И он сразу начал о чем-то рассказывать, да с таким воодушевлением, будто боялся, что его перебьют и не позволят договорить до конца. Слова от нетерпения так и клокотали в нем, их бурливый поток вырывался наружу, а он то и дело по-птичьи поворачивал голову влево и вправо, бдительно проверяя, так ли нам интересно слушать, как ему – рассказывать. Мне казалось, что я вижу его одновременно и в фас и в профиль. Но все было в порядке, мы хохотали исправно. Доведя свой рассказ до конца, он скромно замолк, и выражение его лица не скрывало радости от своего успеха. Вот этот отсвет тайного довольства, робкой улыбкой озарявшей его черты, он сохранил на всю свою жизнь.
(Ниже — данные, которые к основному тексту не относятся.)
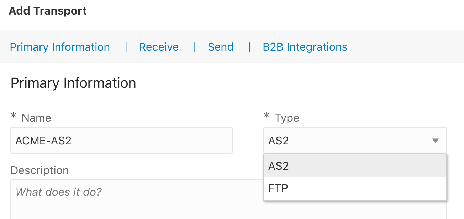Click the separator between Send and B2B Integrations
Viewport: 464px width, 219px height.
click(250, 47)
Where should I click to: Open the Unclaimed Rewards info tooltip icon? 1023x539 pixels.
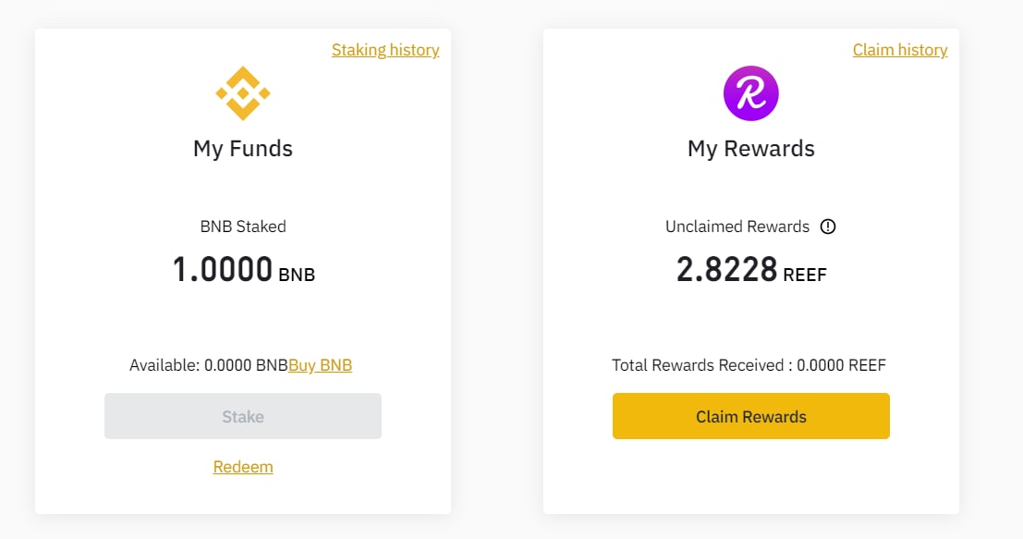pos(828,227)
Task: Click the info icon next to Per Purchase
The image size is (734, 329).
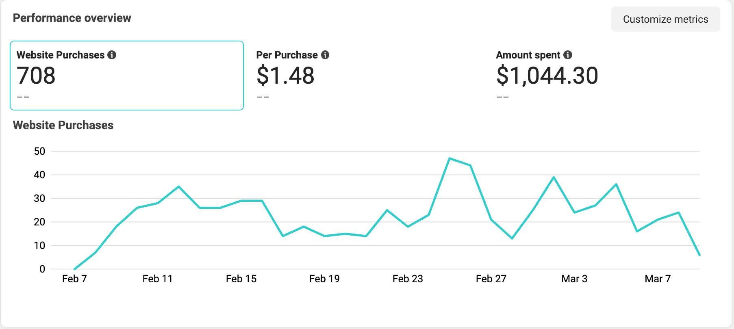Action: [325, 55]
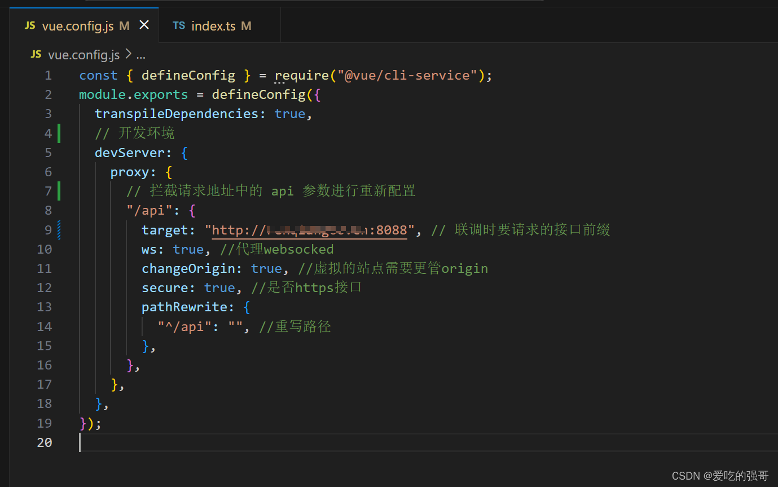Click line number 7 in the gutter

pyautogui.click(x=48, y=191)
Мы вместе ушли, но не попрощались у калитки, а чуть ли не до света провожали друг друга и все говорили, говорили в каком-то упоении. Расставаться не хотелось, до того нам было интересно, а главное, весело вместе. И так нам было потом всегда. Всю жизнь. В ту первую нашу прогулку августовской кратовской ночью мы как бы превратились в систему сообщающихся сосудов. Наши мысли, чувства, накопленный за наши девятнадцать лет опыт соединились, перемешавшись, и создали единый уровень жизненных представлений…
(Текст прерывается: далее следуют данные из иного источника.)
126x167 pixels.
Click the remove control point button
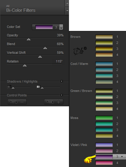point(17,102)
Для нас обоих это было новым, неизведанным переживанием, и мы разошлись только потому, что назавтра, ровно в десять утра, решили встретиться снова, чтобы писать пьесу.
И представьте себе, пьеса эта, как ни странно, и в самом деле была написана, более того, принята к постановке Студенческим театром МГУ. И ее, несомненно, поставили бы, если бы не война. Но это лишь к слову. Важно другое: дружба наша, дружба с первого взгляда, всякий раз, при каждой нашей встрече, почему-то материализовалась в каком-то совместном писании. Даже когда Илья приезжал на побывки с фронта, как ему шла военная форма, какой он был в ней стройный и ладный! – мы, как ошалелые, тут же кидались сочинять.
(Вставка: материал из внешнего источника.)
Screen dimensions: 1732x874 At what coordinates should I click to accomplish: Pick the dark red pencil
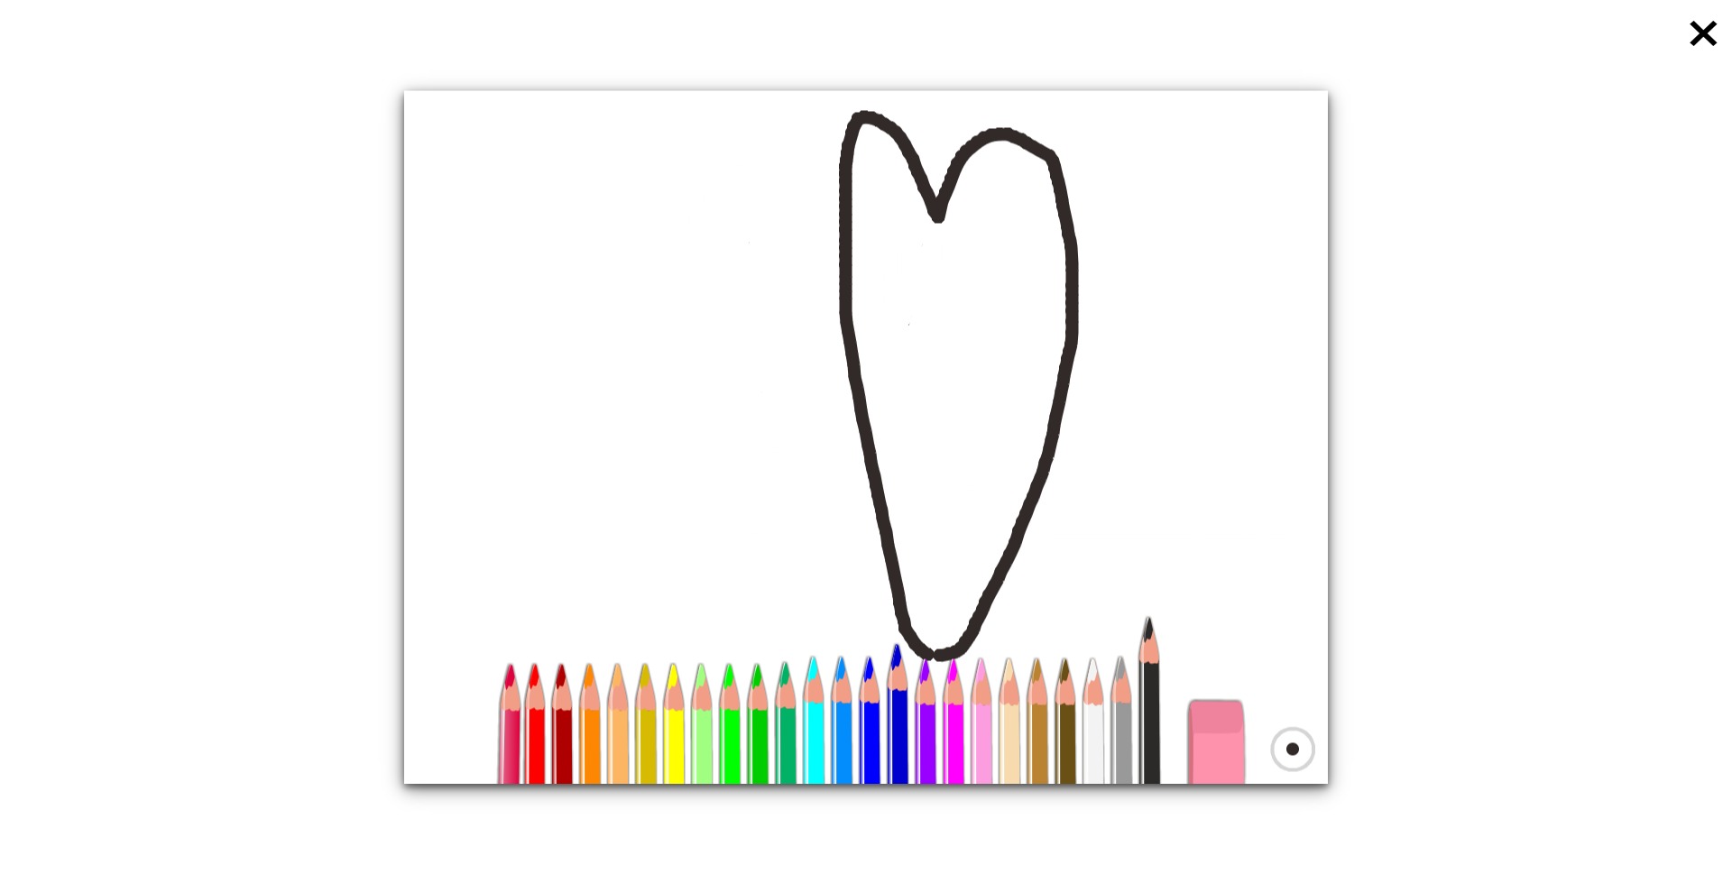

У него в ящиках стола, наверное, до сих пор хранятся первые действия трех пьес, которые мы начинали в дни его коротких военных отпусков.
Выходит, что всю нашу взрослую, сознательную жизнь, если не считать нескольких мучительно трудных и горьких послевоенных лет, вплоть до того ужасного дня, когда Ильи не стало, мы сочиняли вместе. И, наверное, именно потому, хотя наш союз был не деловым, а лирическим, и я не переставал восхищаться благородством Ильи, его душевной щедростью, бескорыстием и множество раз подтвержденной готовностью в любую минуту броситься, как говорится, грудью на амбразуру дота, хотя, повторяю, главным в наших отношениях была дружба, а пьесы и сценарии являлись (или казались) лишь приятным побочным продуктом, – именно поэтому, думая теперь об Илье, я прямо с галлюцинаторной яркостью вижу всегда одну и ту же мизансцену: утонув в просиженном кресле, он, склонившись над низеньким столиком, торопливо выводит на листе бумаги стремящиеся вверх строчки наших текстов, либо стучит на машинке, а я то полулежу на диване напротив него, то вскакиваю, чтобы «проиграть» какую-то реплику. Господи, какое это было прекрасное время!..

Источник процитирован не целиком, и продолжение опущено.